I recently spent a week with a production crew that was filming a television series – Undercover Boss – with the premise that a company boss goes “back to the floor” in their own business to see how things really work – without the employees realising who they are.

Whereas many of the other candidates going undercover in the series are chief executives or managing directors, I am the first finance director to do so.

The first question you might ask is why an FD would do this? After all, while chief executives are expected to be the face of the business, FDs are not renowned for their love of publicity.

For me the attraction was the opportunity to really get under the skin of the business after only having joined less than a year previously, moving to a global transport and logistics company from a small, high-end cosmetics business. It was a rare chance to understand the customer experience in a couple of different service departments.

As a newcomer to the business, going undercover wasn’t too much of a challenge. Under a pseudonym, sporting a beanie hat and a pair of fake glasses, I shadowed our employ­ees at a number of our locations up and down the UK to experience life in a variety of roles. I spent a day collecting boxes of documents from several clients and learning the filing system in one of our records man­agement sites in Nottingham. I accompanied teams in Birmingham and London who were managing our overseas relocations for families.

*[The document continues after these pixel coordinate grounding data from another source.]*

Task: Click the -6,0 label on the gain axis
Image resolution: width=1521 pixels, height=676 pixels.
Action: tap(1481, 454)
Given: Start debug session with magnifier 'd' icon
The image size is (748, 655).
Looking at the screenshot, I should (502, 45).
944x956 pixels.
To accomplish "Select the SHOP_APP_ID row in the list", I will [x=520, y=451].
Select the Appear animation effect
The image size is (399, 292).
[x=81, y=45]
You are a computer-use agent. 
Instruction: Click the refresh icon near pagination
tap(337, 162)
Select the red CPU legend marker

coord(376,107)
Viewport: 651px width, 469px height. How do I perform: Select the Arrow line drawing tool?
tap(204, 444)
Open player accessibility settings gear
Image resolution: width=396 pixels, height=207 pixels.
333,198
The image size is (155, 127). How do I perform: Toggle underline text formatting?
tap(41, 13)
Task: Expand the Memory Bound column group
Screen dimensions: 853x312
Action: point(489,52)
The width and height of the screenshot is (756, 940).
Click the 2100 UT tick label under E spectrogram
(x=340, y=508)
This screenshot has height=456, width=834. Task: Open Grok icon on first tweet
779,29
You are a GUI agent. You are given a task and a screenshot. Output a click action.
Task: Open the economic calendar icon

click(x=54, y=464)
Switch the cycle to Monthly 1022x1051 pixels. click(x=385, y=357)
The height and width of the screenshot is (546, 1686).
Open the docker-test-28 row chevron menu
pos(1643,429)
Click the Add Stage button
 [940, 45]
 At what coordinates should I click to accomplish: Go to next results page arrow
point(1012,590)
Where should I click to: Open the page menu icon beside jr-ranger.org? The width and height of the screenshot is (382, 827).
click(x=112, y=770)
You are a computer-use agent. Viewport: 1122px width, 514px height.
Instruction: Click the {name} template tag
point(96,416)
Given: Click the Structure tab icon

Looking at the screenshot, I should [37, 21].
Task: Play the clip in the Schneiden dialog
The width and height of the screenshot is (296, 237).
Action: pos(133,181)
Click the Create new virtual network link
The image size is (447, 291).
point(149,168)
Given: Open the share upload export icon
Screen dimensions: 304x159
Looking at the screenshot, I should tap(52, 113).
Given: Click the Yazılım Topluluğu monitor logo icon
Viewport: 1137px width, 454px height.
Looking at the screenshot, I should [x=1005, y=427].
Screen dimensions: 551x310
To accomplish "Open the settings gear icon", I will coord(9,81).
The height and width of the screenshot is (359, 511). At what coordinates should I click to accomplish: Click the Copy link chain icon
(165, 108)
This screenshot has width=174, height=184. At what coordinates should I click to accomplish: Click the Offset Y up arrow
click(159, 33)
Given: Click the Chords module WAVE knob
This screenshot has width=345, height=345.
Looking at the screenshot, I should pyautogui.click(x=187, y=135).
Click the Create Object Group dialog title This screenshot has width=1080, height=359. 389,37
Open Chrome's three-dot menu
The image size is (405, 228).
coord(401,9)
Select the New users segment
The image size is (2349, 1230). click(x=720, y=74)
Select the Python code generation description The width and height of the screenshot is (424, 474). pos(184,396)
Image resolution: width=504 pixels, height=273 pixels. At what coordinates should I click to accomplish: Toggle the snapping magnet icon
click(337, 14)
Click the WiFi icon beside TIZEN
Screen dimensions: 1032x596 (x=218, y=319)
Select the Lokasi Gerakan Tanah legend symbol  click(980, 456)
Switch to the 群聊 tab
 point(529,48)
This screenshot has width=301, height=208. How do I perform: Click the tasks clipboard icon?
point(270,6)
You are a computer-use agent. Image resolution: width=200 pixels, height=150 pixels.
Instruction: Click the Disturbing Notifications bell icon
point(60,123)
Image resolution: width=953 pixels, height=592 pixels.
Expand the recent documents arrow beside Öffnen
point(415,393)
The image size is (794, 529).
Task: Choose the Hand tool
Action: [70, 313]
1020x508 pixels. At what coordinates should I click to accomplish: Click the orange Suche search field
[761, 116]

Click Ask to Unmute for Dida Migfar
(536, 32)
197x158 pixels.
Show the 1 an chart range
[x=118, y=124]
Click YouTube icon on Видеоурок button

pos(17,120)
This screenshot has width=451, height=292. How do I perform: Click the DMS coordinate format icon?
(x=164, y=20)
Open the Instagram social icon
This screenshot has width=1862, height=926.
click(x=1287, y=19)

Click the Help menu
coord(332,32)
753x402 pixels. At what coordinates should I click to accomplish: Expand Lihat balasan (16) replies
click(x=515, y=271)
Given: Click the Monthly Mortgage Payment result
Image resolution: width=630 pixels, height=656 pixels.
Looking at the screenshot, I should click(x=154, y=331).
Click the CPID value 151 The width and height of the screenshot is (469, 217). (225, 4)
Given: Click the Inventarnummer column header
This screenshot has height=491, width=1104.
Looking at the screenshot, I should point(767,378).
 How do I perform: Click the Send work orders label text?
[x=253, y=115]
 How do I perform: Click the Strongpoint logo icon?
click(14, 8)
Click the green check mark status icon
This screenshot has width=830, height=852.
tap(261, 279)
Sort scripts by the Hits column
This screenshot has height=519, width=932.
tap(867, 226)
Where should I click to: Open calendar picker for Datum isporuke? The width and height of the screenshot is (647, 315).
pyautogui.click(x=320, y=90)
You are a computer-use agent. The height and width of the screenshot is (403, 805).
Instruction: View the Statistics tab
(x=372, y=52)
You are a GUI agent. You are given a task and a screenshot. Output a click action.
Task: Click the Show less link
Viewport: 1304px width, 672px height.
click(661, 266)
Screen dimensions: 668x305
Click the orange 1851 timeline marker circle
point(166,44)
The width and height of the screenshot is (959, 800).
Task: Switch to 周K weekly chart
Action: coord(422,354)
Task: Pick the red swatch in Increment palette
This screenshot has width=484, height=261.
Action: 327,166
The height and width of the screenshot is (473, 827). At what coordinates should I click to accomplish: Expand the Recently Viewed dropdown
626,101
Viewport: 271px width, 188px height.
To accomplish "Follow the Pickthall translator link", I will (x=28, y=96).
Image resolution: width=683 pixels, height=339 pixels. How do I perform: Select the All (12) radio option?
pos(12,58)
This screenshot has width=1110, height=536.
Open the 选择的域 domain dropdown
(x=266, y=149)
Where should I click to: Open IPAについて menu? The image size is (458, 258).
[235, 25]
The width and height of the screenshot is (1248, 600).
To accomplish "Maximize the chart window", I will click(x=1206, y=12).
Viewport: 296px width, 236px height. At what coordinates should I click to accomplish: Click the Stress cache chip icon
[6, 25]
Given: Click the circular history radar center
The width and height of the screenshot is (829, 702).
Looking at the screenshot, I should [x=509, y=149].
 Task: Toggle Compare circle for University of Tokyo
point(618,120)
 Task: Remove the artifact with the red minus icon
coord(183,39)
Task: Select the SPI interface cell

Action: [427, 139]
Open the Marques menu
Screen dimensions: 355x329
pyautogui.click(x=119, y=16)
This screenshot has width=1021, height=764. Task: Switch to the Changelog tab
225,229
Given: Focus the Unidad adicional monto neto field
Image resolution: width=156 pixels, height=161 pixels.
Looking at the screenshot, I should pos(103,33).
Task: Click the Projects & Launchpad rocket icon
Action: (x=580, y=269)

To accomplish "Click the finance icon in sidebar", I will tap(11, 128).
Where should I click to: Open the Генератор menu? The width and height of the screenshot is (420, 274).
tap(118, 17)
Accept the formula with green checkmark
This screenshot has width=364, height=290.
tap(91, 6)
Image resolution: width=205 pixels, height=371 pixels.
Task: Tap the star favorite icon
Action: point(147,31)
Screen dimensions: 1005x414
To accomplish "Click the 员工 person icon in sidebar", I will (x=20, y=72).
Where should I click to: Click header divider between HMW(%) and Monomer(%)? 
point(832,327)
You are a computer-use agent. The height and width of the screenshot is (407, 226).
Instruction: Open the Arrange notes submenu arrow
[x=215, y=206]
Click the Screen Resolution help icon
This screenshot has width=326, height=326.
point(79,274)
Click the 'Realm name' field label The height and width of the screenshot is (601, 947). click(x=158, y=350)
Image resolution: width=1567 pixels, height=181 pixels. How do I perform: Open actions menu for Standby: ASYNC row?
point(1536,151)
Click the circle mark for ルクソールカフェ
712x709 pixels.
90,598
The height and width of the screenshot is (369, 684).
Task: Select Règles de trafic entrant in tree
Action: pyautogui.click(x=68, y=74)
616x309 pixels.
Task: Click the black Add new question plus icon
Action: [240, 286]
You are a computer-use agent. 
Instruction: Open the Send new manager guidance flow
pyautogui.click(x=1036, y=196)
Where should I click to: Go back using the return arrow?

As a way of getting to know the business, the experience was hugely worthwhile. Perhaps I got too good at it ­– one employee told me I was so good at the job I had to be a plant.

The biggest benefit, though, was more than simply getting an insight into the mechanics of the services we offer. I came away with a better understanding of what makes our people tick.

Sometimes, as an FD it is too easy to be dominated by financial decisions and lose sight of the detail that makes a difference to cus­tomers. Although an international business, it is the services delivered by people based at each individual site that customers ultimately buy into.

Our service has to adapt to customer needs, so finding the right staff and providing the right support to them is crucial. Just listening to one of our drivers chatting to a customer at a law firm really brought this home to me.

It was a reminder that we entrust the company’s reputation every time our people come into contact with customers – something you can start taking for granted, but shouldn’t.

I got some strategic value out if it too. I found areas where we could improve and at the end of the filming process I reported those back to the management team. It also helped galvanise my faith in the ability of our staff and I found true stars within the company – people who would bend over backwards to please a customer, despite various challenges.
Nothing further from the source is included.